"Noise," but Not Much News
A midday protest on the steps of Tweed organized by Public Advocate Betsy Gotbaum and City Council member Bill deBlasio drew a few dozen parents and DOE representatives David Cantor and Andy Jacob, who fielded questions but had few concrete answers to offer.
"The scale of the problem is misrepresented by the amount of noise," said Cantor, as parents of barraged him with questions. "Everything will be resolved within the next couple of days." That means a seat in a pre-K program, although not necessarily at the first-choice school, for siblings of already-enrolled students.
DeBlasio and others challenged the DOE's count of 200 families affected. "The issues this raises for parents are huge," he said, citing the thousands parents may have to pay for private pre-K, and the fact that many programs are already full for fall. Frustrated parents want to know what to tell their kids, and worry aloud about plans to centralize next year's kindergarten admissions process.
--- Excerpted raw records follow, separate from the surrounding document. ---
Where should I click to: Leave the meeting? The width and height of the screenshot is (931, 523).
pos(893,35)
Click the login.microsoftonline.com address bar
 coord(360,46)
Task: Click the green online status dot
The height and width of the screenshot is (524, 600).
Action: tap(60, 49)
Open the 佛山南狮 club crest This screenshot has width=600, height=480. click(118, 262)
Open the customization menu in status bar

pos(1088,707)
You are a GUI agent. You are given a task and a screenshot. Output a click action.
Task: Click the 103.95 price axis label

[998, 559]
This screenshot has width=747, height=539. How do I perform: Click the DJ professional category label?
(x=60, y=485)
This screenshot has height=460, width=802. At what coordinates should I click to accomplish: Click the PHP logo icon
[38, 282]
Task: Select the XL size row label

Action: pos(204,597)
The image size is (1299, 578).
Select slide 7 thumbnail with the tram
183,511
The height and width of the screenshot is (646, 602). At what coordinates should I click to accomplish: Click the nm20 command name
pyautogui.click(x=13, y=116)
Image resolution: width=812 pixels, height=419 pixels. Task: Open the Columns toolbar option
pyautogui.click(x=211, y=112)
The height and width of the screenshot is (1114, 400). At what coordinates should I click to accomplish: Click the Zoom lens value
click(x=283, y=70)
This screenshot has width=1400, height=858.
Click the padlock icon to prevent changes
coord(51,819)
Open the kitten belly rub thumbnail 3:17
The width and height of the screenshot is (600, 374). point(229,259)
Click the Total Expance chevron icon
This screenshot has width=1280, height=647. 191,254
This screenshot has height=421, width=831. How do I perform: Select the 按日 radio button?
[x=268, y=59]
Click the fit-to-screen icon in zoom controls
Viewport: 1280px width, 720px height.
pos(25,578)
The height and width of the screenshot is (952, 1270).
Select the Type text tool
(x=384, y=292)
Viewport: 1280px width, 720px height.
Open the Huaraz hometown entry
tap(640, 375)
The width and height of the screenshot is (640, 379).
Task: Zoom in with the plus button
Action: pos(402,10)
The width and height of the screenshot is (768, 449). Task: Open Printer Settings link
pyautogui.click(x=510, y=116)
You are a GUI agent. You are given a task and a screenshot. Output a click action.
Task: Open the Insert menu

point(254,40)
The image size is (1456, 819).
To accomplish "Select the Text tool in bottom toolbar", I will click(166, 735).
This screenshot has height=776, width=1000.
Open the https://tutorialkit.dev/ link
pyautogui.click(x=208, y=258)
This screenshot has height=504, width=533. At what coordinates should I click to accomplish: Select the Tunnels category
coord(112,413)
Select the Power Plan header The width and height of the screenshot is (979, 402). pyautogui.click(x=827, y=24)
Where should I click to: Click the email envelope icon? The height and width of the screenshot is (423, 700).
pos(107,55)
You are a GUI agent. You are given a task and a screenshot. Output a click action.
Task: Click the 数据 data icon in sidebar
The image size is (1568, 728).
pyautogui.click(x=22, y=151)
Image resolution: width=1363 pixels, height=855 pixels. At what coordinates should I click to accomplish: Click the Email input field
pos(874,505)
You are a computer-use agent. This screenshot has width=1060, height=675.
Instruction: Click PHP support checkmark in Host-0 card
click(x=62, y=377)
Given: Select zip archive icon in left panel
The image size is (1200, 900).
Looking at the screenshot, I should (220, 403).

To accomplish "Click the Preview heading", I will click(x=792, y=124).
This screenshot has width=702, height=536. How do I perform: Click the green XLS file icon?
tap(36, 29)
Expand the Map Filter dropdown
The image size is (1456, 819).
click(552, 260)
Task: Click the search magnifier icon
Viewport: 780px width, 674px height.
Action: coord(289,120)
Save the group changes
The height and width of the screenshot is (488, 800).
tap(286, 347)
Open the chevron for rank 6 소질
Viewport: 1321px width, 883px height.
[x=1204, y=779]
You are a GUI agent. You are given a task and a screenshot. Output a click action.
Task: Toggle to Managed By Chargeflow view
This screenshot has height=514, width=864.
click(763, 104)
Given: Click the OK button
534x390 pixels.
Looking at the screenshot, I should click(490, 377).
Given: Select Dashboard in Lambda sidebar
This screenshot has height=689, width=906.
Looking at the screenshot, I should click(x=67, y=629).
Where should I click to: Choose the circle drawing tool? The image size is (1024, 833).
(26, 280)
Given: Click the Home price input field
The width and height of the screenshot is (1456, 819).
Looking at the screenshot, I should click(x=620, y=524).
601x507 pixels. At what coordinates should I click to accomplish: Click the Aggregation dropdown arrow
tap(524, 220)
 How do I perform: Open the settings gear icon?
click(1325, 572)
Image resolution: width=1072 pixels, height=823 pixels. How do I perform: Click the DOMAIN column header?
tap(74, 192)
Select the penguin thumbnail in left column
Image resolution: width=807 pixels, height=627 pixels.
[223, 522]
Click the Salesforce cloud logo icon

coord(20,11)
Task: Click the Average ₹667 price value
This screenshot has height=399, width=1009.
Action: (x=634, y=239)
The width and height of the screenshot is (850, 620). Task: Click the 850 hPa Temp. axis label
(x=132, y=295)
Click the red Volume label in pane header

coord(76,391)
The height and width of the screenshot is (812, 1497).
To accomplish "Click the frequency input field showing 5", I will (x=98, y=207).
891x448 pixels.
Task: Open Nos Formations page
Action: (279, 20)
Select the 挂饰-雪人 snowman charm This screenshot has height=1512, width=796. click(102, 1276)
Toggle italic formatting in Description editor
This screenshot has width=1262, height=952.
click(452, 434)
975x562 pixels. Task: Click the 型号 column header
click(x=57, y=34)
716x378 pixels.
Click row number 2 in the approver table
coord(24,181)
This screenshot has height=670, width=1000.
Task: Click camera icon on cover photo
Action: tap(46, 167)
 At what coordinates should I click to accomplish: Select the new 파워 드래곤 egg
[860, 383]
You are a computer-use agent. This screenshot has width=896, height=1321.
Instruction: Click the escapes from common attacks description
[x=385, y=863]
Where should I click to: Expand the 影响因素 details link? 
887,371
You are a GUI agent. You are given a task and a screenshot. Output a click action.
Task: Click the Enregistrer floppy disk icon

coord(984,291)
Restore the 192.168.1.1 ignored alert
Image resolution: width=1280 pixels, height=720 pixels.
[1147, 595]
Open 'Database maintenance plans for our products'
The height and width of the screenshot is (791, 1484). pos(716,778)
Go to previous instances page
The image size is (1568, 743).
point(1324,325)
DOE reps promise that all legitimate sibling priority enrollments will be honored (though again, not necessarily at the first-choice school), and that all calls and emails to OSEPO will be returned (not what we're hearing). But the issue, while immediately pressing for hundreds of city families, has a much larger import.
"We know pre-K is an essential educational tool," says UFT president Randi Weingarten. "They've done with this what they did with high school enrollment, and with middle school enrollment -- they've taken all human judgment out of the equation. They dismiss the nature of neighborhoods, they dismiss the nature of human needs, for what a computer tells them to do. It's a computer, instead of common sense."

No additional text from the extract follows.